Mais de 100 mil vão às ruas de Teerã em 'dia de luto'

Manifestantes protestam em "dia de luto" no Irã
Image caption Manifestantes realizaram marcha para lembrar mortos em protestos

Mais de 100 mil pessoas, muitas delas vestidas de preto, realizaram nesta quinta-feira uma marcha pela capital do Irã, Teerã, no que foi chamado pela oposição de "dia de luto" pelos oito manifestantes mortos em protestos no início desta semana.

A marcha, convocada pelo candidato reformista derrotado nas eleições, Mir-Hossein Mousavi, marcou o sexto dia consecutivo de protestos contra o resultado do pleito no Irã, que reelegeu o presidente Mahmoud Ahmadinejad com mais de 62% dos votos.

Mousavi pediu que os manifestantes vestissem preto em memória das oito pessoas que foram mortas a tiros por membros da milícia pró-governo Basij em um protesto na segunda-feira.

Muitos dos manifestantes nesta quinta-feira carregavam cartazes com fotos dos mortos ou frases como "Por que vocês mataram nossos irmãos?".

Mousavi também participou do protesto, vestindo terno e camisa pretos. Ele falou aos manifestantes por meio de um megafone.

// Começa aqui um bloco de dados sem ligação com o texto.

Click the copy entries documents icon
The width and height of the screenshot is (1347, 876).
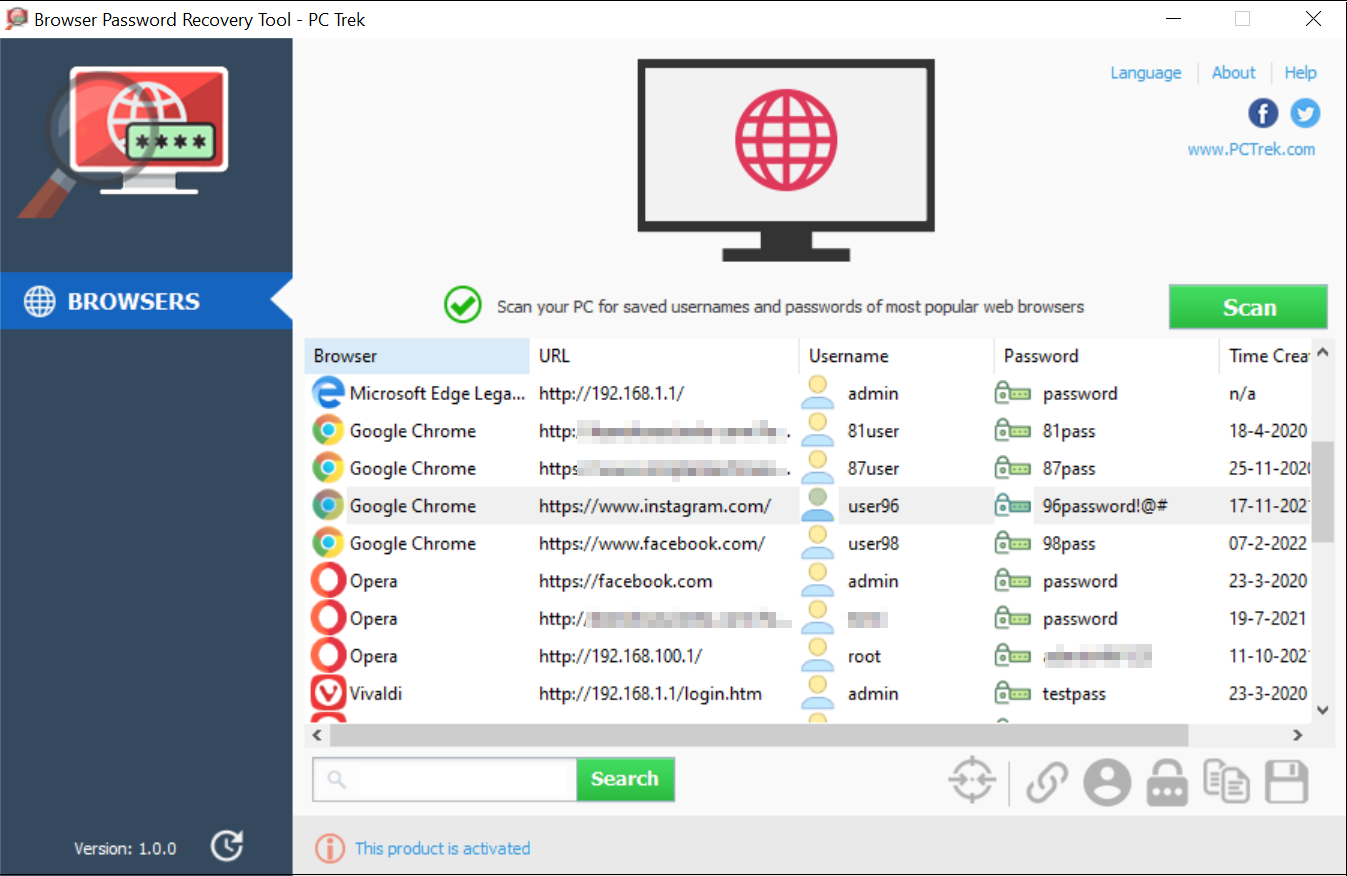click(x=1227, y=780)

Segundo a Press TV, a versão em inglês da TV estatal iraniana, o pronunciamento de Mousavi foi breve e ele pediu calma aos manifestantes.

A BBC e outras empresas de comunicação estrangeiras estão sofrendo restrições ao seu trabalho no Irã. Os repórteres estão proibidos de cobrir manifestações não-autorizadas e também não podem circular livremente por Teerã.

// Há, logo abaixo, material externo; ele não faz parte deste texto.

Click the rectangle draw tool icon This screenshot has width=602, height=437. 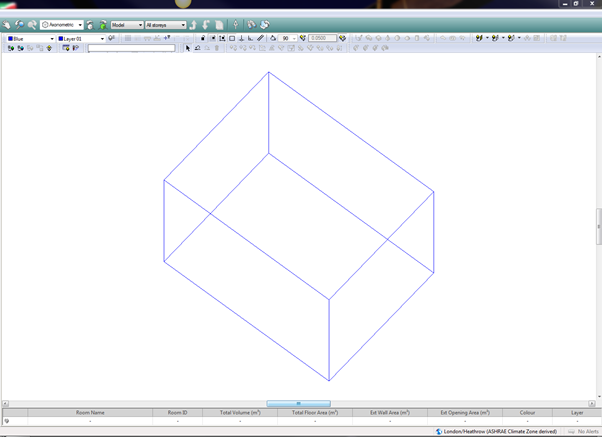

A repórter Marie Colvin, do jornal britânico Sunday Times, que está em Teerã, disse à BBC que tanto apoiadores da oposição quanto partidários do governo parecem estar tentando evitar maiores confrontos. No entanto, segundo Colvin, é muito difícil prever o que pode acontecer e a situação permanece tensa.

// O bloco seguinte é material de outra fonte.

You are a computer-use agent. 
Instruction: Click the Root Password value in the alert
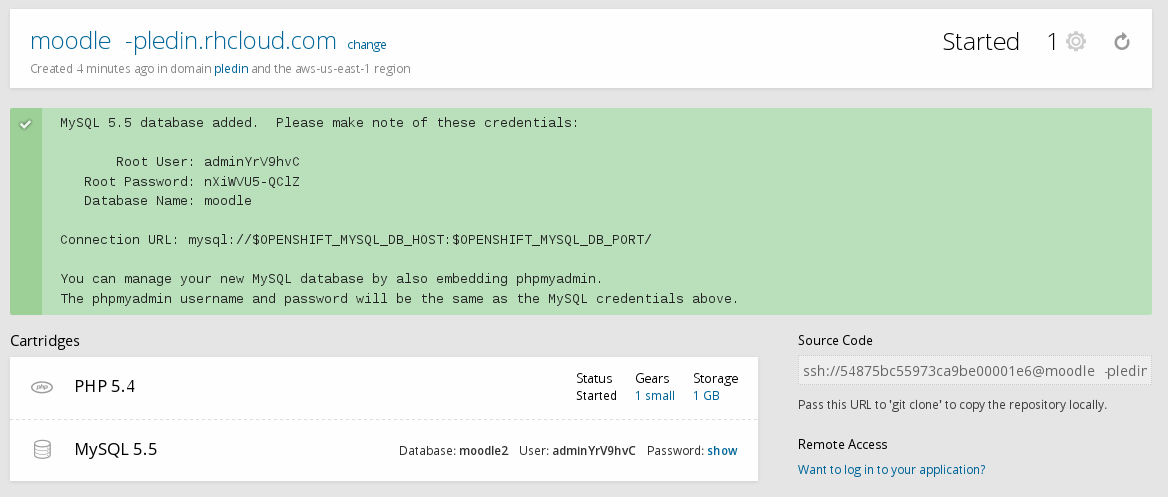[x=251, y=182]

Outras cidades também realizaram protestos nesta quinta-feira em luto pelos mortos. "Há cerca de 2 mil ou 3 mil pessoas aqui, todas sentadas e em silêncio. A polícia não vai fazer nada, porque estamos em um local sagrado', disse à BBC um manifestante que participou do protesto em um santuário na cidade de Shiraz, no sudoeste do Irã.

Investigação

Mousavi e os outros dois candidatos derrotados - o conservador Mohsen Rezai e o reformista Mehdi Karroubi - alegam que houve fraude na votação. Diante das denúncias, o mais alto órgão legislativo do Irã, o Conselho dos Guardiões, disse que está investigando 646 alegações de irregularidades feitas pelos três candidatos.

O Conselho dos Guardiões disse que convidou os candidatos para uma reunião no sábado, para discutir as queixas. "Nós decidimos convidar pessoalmente os candidatos e os que têm queixas em relação à eleição para participarem de uma sessão extraordinária do Conselho dos Guardiões no sábado", afirmou o porta-voz do conselho, Abbasali Khadkhodai.

Ainda não se sabe se os candidatos aceitaram o convite. O correspondente da BBC em Teerã, Jon Leyne, disse que é pouco provável que os candidatos estejam otimistas quanto ao resultado deste encontro. O conselho, formado por seis clérigos e seis advogados, tradicionalmente é leal ao líder supremo do país, o aiatolá Ali Khamenei.

Em meados desta semana, o conselho disse que realizaria uma recontagem parcial dos votos, mas descartou a possibilidade de realizar nova eleição, como queriam os partidários de Mousavi.

Nesta quinta-feira, Ahmadinejad voltou à TV estatal e, aparentemente, tentou amenizar comentários recentes em que comparava os manifestantes a torcidas de times de futebol.

"Eu me referi àqueles que incendiaram (prédios) e atacaram pessoas", disse. "Eu disse que esses indivíduos (...) são estranhos à nossa nação."

O presidente reeleito disse ainda que a vitória no pleito "pertence aos 70 milhões de iranianos e aos 40 milhões que participaram da votação".

Nesta sexta-feira, os iranianos aguardam um pronunciamento do líder supremo do país, o aiatolá Ali Khamenei.